The “underscore means sharing” design is the simplest solution to the following design problem: how does the process manager know if a number the callee has transmitted as an answer to a call was intended to be a scalar or a context number, which needs to be shared and translated between processes?

The following other possibilities were considered:

  • Making every argument to os.answer() (except the call identifier) a table, composed of one elements for scalar arguments (e.g. {5} or {"hello"} and two elements for contexts to be shared (e.g. {5, "ctx"}).

    While making the notation heavier, it also might have produced cases where callers do not expect a context and get overwhelmed with unclosed contexts, preventing new contexts to be created or shared with them, thus crashing it.

  • Adding an argument to describing which argument(s) in the answer were expected to be context numbers, e.g. {1} for the first argument to be a context, {1, 4} for arguments one and four to be contexts, or {} for no contexts at all.

    While this would be visible by callees, badly programmed callees might share contexts accidentally. For example, imagine a math.sum call taking two arguments and returning the sum of both. Calling this function with both 0 and {} as expected contexts would produce the expected results, but suppose we call it with {1} as expected contexts and the callee doesn’t check this. By returning 0 as intended, it, in fact, isn’t returning the number 0, but sharing its default context, which can then be used by the caller to emit calls in a privileged context, thus leading to a privilege escalation!

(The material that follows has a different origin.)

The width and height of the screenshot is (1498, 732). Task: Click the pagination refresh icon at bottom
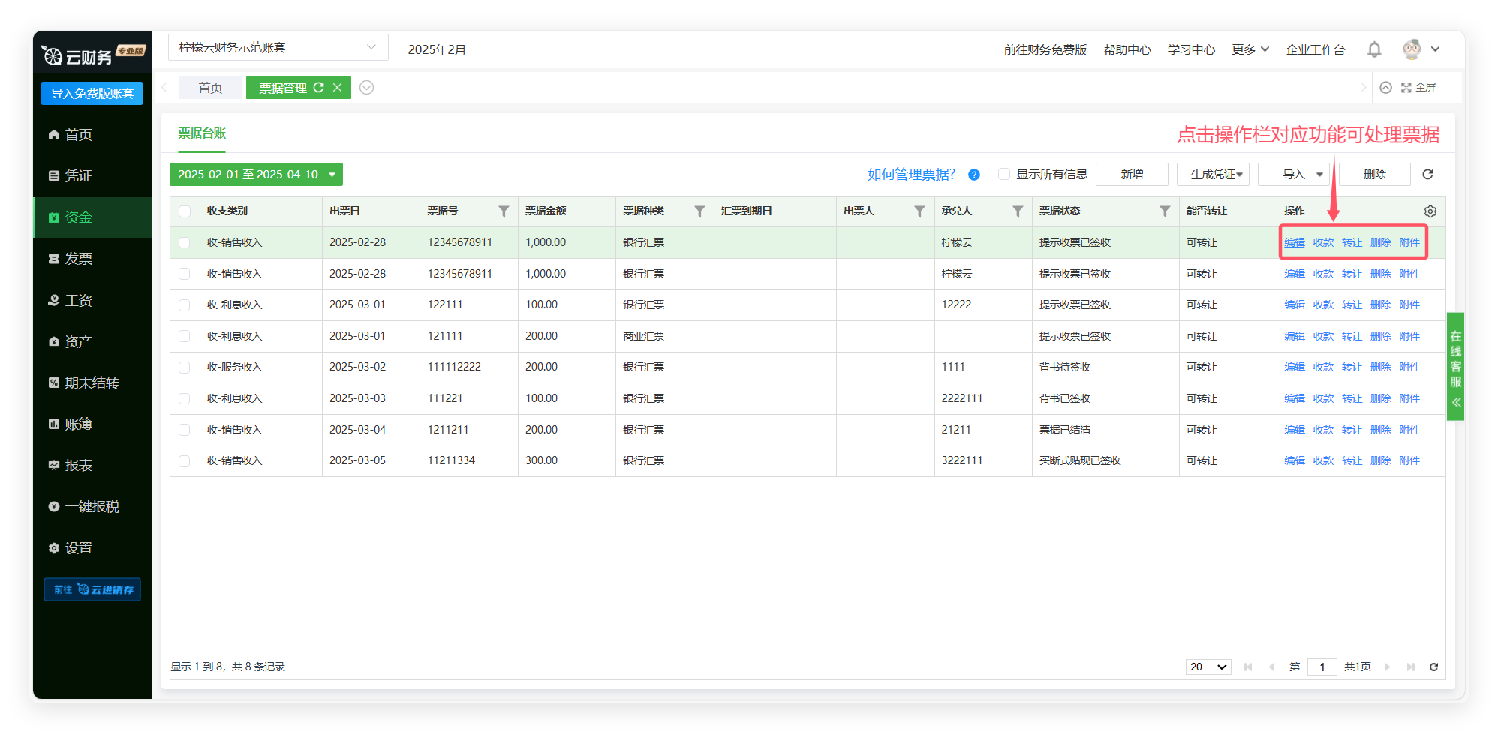click(x=1433, y=667)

While the last idea could have been kind of “patched” by having a solid daemon library which takes wrapped functions with their expected contexts and matches them at each call with the call data, and returns an error with no context in case of mismatch, I considered this as a weakness of the design.

Yet the idea of having both the caller and the callee know what is being shared stuck, and most of context sharing only involves sharing one context as first answer argument. By imposing this constraint on the call convention, I only needed a way to warn the callee that a context was expected, and instead of an additional argument, I decided to make this information as part of the name, by appending a special character.

This special character was to be a dollar or a bang; however that would have broken the “RPC names can be expressed natively in Lua” rationale, so I decided to remove underscores from the base names, and add it at the end of the name if a context is being shared. I considered this an elegant way for both the caller and the callee to be aware that a context is being shared!

Note that this logic could be expanded to have multiple underscores at the end of names for sharing multiple contexts at once. However, I decided to keep it simple, and forbid more than one underscore at the end of the name; this way, later versions of thox can add them.


The Lua implementations used in ComputerCraft (Cobalt/LuaJ 2) and OpenComputers (LuaJ 3), does not implement one for names.